Deontic stance
Encyclopedia of Terminology for CA and IL: Deontic stance | |
---|---|
Author(s): | Melisa Stevanovic (Tampere University, Finland) (https://orcid.org/0000-0002-0429-1672) |
To cite: | Stevanovic, Melisa. (2023). Deontic stance. In Alexandra Gubina, Elliott M. Hoey & Chase Wesley Raymond (Eds.), Encyclopedia of Terminology for Conversation Analysis and Interactional Linguistics. International Society for Conversation Analysis (ISCA). DOI: [] |
Deontic stance refers to a participant’s publicly displayed and claimed strength of deontic rights relative to their co-participant(s) in a certain domain of action (Stevanovic 2018). While the term “stance” signifies a positioning that is achieved through overt communicative means (i.e., language, gesture, and other symbolic forms of conduct) and thus made publicly accessible to others (Du Bois 2007: 169), deontic stance is a more specific term, signifying a positioning with respect to the right to determine what is obligatory, permissible, or forbidden (Shoaps 2004, 2017).
Being focused on the rights of the participants as displayed in their overt behavior, deontic stance overlaps with the notion of entitlement (Curl & Drew 2008; Heinemann 2006). Moreover, as speakers commonly want to downgrade their overt claims of deontic rights by designing their actions is specific ways (e.g., Ong, et al. 2020), the notion of deontic stance is also related to the pragmatic notion of mitigation (Caffi 1999; 2007; Clark 1979; Flores 2020; Fraser 1980) and the politeness theoretical idea of people generally avoiding imposition (Brown 2020; Brown & Levinson 1978 [1987]; Lakoff 1973; Watts 2003).
In linguistics, deontic stance-taking has been connected with the linguistic expressions of necessity, obligation, and desirability in terms of deontic modality (Palmer 2001; Shoaps 2017). Deontic stance may thus be taken by using various modal expressions, such as the imperative mood, modal verbs and auxiliaries, or modal adverbs and adjectives (Svennevig 2021). Other specific linguistic resources serving the management of deontic stance-taking include non-anaphoric reference forms (Raymond, et al. 2021), prefatory address terms (Clayman 2013), and turn-initial particles look and listen (Sidnell 2007). This area of work applies deontics to sequence organization—to investigate the practices of negotiating proximal deontic rights to (re)direct sequences of action.
Strong deontic stance-taking may be frequently observed in signs regulating behavior in public, as exemplified by Figure 1, drawn from the study by Svennevig (2021):
Figure 1 (from Svennevig 2021: 168): Superintending Archeologist Archeological Survey of India
In the sign in Figure 1, we find an example of a strong deontic stance with an imperative (‘do not make the monument dirty’), and an adverbial phrase (‘strictly prohibited’), which in this case involves a claim of the right to define what is forbidden (or what are those rules that a visitor is obliged to comply with).

Text and item location records
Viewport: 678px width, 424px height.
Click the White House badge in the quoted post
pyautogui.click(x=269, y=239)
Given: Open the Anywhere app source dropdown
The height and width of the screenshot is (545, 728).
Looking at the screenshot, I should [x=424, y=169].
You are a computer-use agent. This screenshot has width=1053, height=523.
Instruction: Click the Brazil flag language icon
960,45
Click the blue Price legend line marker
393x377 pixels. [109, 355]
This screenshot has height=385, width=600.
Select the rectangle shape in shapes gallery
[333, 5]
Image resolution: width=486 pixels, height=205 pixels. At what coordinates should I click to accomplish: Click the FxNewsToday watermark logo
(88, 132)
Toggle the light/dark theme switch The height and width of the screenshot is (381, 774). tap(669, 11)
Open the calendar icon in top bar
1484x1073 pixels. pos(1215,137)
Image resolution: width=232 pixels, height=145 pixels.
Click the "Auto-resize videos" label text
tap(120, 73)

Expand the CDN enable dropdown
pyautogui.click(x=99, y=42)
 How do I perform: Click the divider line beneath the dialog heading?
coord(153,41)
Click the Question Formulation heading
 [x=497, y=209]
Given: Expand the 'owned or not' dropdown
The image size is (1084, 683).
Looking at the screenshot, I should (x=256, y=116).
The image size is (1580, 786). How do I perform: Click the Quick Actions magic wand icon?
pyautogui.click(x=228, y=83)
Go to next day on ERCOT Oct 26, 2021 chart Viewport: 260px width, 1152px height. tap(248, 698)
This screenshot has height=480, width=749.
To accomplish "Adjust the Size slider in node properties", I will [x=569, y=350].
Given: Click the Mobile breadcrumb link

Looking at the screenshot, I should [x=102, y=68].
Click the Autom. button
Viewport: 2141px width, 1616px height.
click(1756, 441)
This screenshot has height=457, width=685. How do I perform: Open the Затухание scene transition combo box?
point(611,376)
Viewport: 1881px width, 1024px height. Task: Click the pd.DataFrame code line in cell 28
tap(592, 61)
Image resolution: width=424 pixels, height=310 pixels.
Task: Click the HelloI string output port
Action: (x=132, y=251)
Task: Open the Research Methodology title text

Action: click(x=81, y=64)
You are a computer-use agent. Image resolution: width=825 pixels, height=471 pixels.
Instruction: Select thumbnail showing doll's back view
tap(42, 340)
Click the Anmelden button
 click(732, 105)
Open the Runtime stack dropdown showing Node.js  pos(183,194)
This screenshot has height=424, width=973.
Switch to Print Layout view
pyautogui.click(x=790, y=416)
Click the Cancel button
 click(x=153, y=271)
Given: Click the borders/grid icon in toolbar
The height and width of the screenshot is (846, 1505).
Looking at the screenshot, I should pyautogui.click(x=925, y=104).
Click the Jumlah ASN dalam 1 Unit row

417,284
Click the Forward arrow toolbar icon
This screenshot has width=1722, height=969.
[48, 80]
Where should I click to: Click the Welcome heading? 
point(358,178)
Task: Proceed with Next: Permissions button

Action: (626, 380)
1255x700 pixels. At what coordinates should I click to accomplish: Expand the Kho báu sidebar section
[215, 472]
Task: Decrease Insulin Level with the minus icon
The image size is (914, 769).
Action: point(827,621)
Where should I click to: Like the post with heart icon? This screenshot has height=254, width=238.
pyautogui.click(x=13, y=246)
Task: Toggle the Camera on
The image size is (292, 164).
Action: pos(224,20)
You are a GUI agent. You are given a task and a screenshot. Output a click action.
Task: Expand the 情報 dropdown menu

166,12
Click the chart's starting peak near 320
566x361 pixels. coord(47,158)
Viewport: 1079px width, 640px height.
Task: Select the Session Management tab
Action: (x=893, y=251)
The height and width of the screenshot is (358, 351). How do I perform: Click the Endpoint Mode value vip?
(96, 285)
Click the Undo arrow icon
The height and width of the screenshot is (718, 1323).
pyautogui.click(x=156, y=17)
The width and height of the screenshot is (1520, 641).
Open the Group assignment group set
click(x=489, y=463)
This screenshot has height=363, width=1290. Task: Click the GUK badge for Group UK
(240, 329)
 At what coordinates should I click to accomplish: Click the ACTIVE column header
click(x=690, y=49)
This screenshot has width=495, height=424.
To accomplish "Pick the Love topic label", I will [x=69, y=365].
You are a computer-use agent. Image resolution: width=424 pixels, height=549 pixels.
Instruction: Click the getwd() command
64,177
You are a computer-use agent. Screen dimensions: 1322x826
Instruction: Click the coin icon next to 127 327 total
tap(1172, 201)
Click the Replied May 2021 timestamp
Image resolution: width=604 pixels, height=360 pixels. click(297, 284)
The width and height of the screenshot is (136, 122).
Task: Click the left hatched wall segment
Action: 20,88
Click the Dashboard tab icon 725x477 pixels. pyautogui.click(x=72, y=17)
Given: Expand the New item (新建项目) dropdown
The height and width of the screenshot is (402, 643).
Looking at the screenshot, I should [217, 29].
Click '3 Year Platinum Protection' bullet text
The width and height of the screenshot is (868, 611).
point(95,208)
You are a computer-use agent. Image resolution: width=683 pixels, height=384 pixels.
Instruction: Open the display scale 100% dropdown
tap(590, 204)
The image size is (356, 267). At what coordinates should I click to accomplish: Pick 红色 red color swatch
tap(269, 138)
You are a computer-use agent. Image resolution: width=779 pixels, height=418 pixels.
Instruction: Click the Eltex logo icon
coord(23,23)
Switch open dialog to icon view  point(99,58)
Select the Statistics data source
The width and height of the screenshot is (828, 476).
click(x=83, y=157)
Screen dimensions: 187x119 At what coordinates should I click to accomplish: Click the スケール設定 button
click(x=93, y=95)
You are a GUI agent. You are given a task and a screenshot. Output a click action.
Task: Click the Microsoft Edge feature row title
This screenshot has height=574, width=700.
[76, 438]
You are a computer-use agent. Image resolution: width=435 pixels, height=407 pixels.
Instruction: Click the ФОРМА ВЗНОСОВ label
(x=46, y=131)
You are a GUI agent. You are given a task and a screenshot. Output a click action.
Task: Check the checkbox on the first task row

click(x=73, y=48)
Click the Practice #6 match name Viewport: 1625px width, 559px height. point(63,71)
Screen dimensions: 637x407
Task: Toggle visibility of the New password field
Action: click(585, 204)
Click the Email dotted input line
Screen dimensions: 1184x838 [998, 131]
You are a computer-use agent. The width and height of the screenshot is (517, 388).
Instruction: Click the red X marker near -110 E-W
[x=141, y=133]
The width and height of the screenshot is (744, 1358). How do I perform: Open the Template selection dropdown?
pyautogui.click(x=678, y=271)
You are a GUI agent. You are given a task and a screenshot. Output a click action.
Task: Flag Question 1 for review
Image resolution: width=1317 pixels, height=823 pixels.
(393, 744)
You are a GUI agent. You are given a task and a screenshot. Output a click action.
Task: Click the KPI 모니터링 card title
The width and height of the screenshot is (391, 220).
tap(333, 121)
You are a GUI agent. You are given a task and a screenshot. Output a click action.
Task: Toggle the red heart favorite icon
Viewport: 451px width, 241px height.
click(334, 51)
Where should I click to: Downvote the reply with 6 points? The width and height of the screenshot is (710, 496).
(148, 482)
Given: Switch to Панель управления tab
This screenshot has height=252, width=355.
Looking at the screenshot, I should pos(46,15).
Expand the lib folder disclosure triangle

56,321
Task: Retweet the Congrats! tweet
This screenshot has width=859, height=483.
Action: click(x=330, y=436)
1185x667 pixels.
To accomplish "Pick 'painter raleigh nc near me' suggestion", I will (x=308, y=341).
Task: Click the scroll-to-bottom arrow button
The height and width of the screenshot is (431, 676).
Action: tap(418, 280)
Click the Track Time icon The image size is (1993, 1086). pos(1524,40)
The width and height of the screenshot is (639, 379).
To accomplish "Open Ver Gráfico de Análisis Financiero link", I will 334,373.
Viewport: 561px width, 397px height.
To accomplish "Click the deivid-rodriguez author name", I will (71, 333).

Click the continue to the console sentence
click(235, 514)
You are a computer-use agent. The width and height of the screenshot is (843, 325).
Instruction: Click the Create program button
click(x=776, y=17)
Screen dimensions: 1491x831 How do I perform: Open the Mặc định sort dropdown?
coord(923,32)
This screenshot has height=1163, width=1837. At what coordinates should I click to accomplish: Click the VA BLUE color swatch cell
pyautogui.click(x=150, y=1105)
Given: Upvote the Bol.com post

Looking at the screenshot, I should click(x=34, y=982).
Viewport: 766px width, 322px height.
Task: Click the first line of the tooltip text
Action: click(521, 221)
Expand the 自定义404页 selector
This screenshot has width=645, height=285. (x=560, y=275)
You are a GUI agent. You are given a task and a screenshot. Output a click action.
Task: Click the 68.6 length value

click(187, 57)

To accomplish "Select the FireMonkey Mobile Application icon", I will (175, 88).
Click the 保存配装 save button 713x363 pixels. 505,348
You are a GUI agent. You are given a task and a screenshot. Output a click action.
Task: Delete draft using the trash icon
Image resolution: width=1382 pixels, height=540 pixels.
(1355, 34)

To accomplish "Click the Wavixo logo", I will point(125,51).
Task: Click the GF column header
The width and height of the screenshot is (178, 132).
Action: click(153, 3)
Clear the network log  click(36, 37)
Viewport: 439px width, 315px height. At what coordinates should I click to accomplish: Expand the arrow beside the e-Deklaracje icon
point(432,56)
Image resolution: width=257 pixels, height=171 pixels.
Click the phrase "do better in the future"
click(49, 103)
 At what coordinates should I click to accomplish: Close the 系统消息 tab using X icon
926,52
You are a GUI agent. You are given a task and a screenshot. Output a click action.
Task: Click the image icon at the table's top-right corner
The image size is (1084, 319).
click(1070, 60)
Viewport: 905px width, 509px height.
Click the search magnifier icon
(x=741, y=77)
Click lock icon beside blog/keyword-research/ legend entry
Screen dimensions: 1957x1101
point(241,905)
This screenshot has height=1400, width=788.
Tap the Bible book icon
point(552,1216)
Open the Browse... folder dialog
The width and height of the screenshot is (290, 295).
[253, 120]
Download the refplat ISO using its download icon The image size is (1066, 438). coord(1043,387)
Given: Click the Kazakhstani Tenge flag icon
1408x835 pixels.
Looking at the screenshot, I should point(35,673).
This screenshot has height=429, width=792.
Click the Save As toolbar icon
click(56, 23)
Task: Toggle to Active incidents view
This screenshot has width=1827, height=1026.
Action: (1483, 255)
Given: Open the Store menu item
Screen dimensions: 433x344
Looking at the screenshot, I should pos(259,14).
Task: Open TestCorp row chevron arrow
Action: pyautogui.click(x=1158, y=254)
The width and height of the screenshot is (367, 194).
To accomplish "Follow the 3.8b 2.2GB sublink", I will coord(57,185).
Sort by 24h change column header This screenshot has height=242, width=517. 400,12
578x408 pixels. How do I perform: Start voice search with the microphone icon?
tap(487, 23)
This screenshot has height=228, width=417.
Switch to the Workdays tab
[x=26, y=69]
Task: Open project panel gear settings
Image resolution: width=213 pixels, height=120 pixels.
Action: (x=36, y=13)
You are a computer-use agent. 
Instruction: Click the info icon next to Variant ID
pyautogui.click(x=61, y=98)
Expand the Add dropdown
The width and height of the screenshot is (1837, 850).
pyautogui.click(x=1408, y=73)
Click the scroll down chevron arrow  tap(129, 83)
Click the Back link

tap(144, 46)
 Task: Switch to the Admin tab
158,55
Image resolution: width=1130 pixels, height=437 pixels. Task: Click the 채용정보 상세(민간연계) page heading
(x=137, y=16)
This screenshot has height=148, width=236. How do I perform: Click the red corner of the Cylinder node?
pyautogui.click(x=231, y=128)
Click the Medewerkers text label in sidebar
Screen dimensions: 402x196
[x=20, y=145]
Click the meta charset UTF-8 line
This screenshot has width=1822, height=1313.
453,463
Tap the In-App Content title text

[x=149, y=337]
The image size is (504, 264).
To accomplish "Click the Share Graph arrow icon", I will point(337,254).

DIRECTIONS>
**a.** According to the encyclopedia entry on deontic stance, which turn-initial particles help manage deontic stance-taking?
**b.** Edit the encyclopedia entry on deontic stance from "In linguistics, deontic" to "sequences of action.", changing "necessity" to "requirement".
Answer using only the text.

THE REPLIES>
**a.** The particles look and listen.

**b.**
In linguistics, deontic stance-taking has been connected with the linguistic expressions of requirement, obligation, and desirability in terms of deontic modality (Palmer 2001; Shoaps 2017). Deontic stance may thus be taken by using various modal expressions, such as the imperative mood, modal verbs and auxiliaries, or modal adverbs and adjectives (Svennevig 2021). Other specific linguistic resources serving the management of deontic stance-taking include non-anaphoric reference forms (Raymond, et al. 2021), prefatory address terms (Clayman 2013), and turn-initial particles look and listen (Sidnell 2007). This area of work applies deontics to sequence organization—to investigate the practices of negotiating proximal deontic rights to (re)direct sequences of action.